Q: Do you have a point, because I thought we were really here to promote my upcoming Bearcat Boyz book series, especially Bearcat Boyz 1, due out September 2009.
A: Ignore the rude interviewer, kids, whatever you do out there, some human has done it before you. Some have liked it. Some haven't. Some have been hurt by it. Some have been helped by it. Some have figured out how to do it safely and have lived to tell about it. And some, well, some have tried it and it didn't work out so well. We can't learn much from the dead, unless they left a note behind—
Q: Which is exactly why I write my books and two blogs.
A: You have another blog besides this author blog? I did not know that.
Q: Yes, it's my own, NC-17-esque take on my sex and love life, or mostly lack thereof.
A: Fascinating.
Q: Indeed. But caution: my whole other blog, well, how do I put this? My whole other blog is not for the timid and weak when it comes to me expressing myself as a male sexual dawg.
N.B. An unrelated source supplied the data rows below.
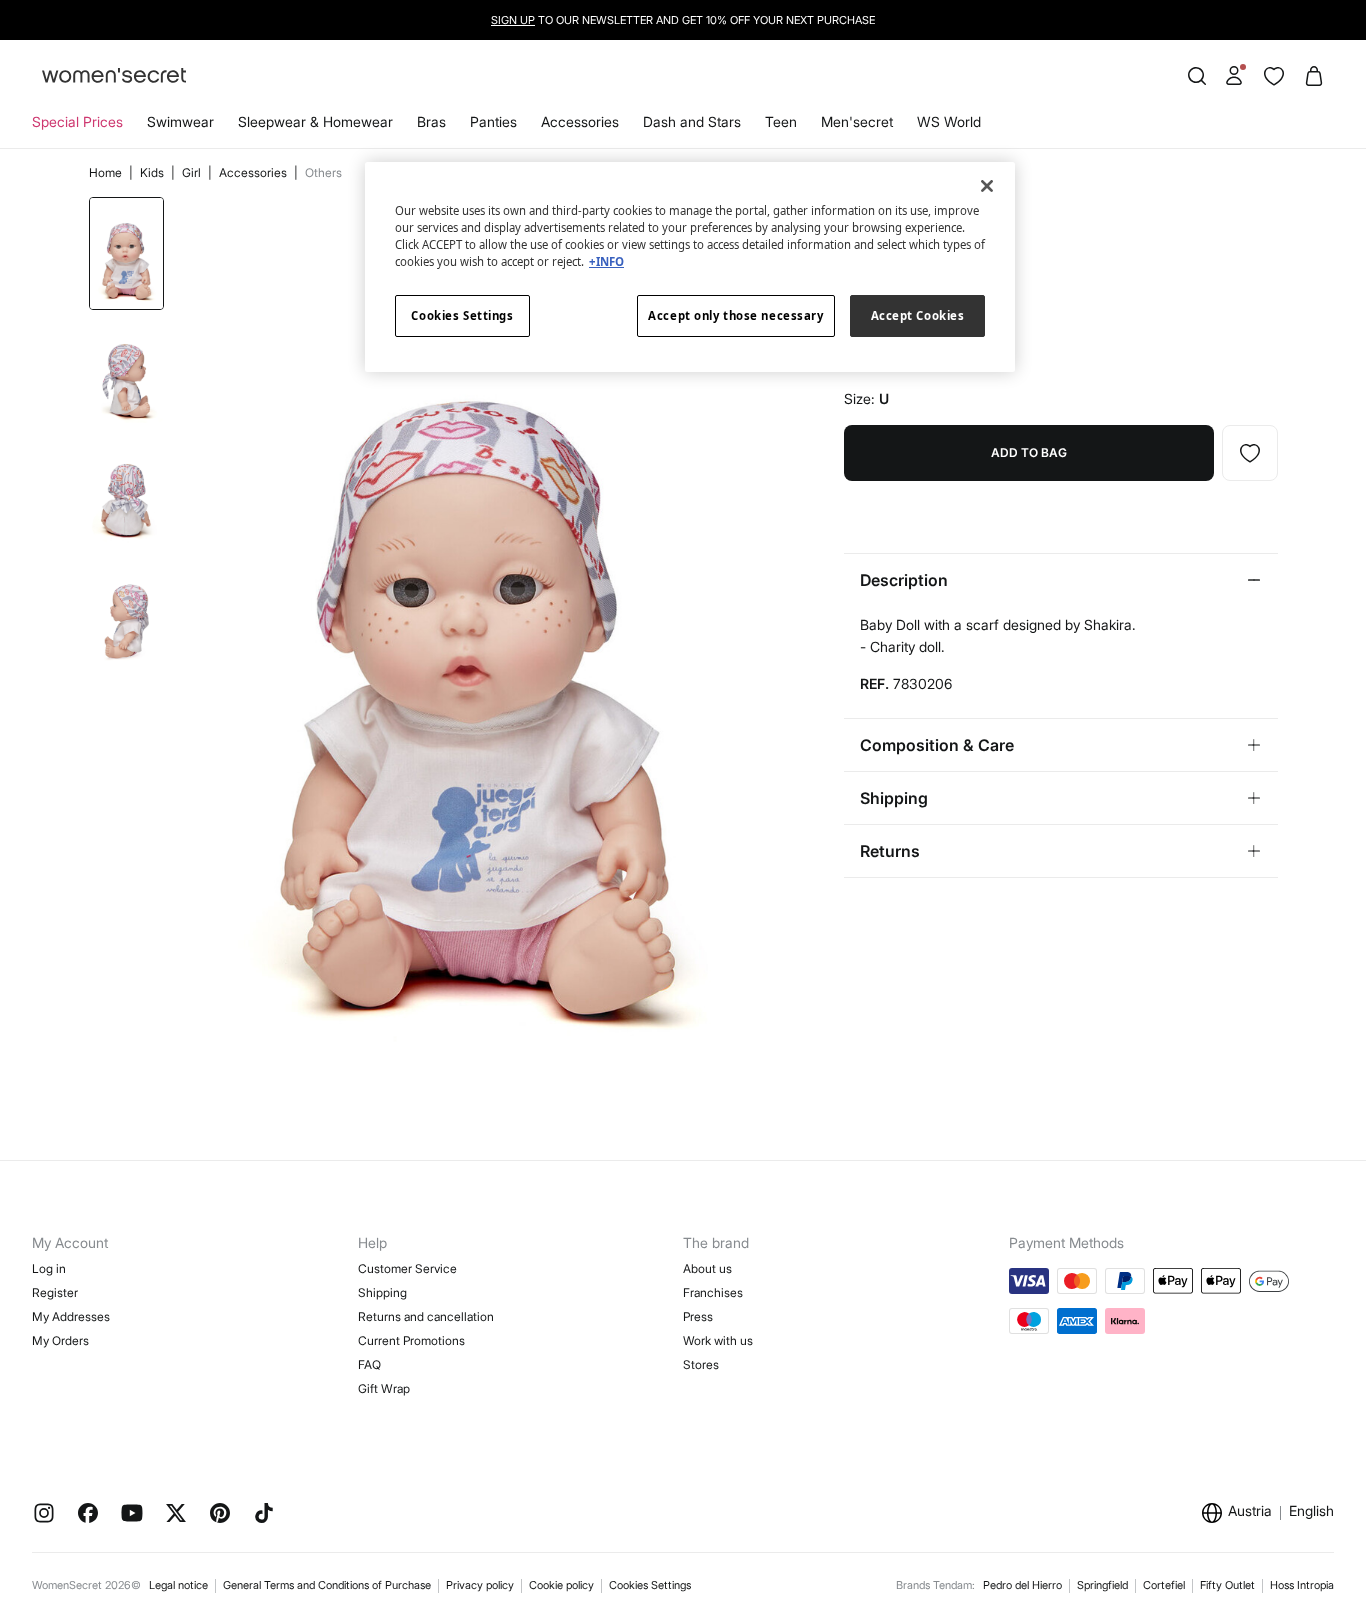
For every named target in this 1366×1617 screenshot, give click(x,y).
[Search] (1197, 76)
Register (55, 1292)
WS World (949, 121)
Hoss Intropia (1302, 1585)
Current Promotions (411, 1340)
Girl (193, 172)
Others (323, 172)
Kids (153, 172)
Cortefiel (1164, 1585)
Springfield (1102, 1585)
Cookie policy (561, 1585)
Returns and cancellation (426, 1316)
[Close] (987, 186)
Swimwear (180, 121)
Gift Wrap (384, 1388)
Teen (781, 121)
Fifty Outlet (1227, 1585)
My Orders (60, 1340)
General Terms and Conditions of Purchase (327, 1585)
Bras (431, 121)
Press (698, 1316)
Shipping (382, 1292)
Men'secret (857, 121)
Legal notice (178, 1585)
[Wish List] (1274, 76)
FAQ (369, 1364)
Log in (49, 1268)
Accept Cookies (918, 315)
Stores (701, 1364)
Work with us (718, 1340)
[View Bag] (1314, 76)
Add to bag (1029, 452)
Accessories (580, 121)
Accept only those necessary (735, 315)
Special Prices (77, 121)
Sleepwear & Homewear (315, 121)
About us (707, 1268)
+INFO (606, 261)
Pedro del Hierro (1022, 1585)
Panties (493, 121)
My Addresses (71, 1316)
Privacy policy (480, 1585)
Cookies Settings (650, 1585)
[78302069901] (1250, 453)
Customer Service (407, 1268)
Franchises (713, 1292)
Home (107, 172)
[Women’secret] (114, 76)
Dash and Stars (692, 121)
So caution to the hetero crowd that just can't bring themselves to imagine a black homo being sexual and falling in love, just like them.
A: That went over my head, among various other places. Can you run that by me once again?
Q: Look at it this way:
A: You're nothing, if not clever. If I were a younger man ...and with his body at FunkyBlackPozJock.com.
Q: Why assume I'm not into older guys?
A: You didn't let me finish. If I were a younger Count Randolpho, I could rush to the pharmacy and get that Viagra I need to order. But I thought I was here to answer questions, not ask them.
Q: Moving on.
A: I wish you would. This is Halloween weekend. I've got parties to attend. And before you ask, I'm going as the same getup I do every year: I'm going as the AIDS Monster.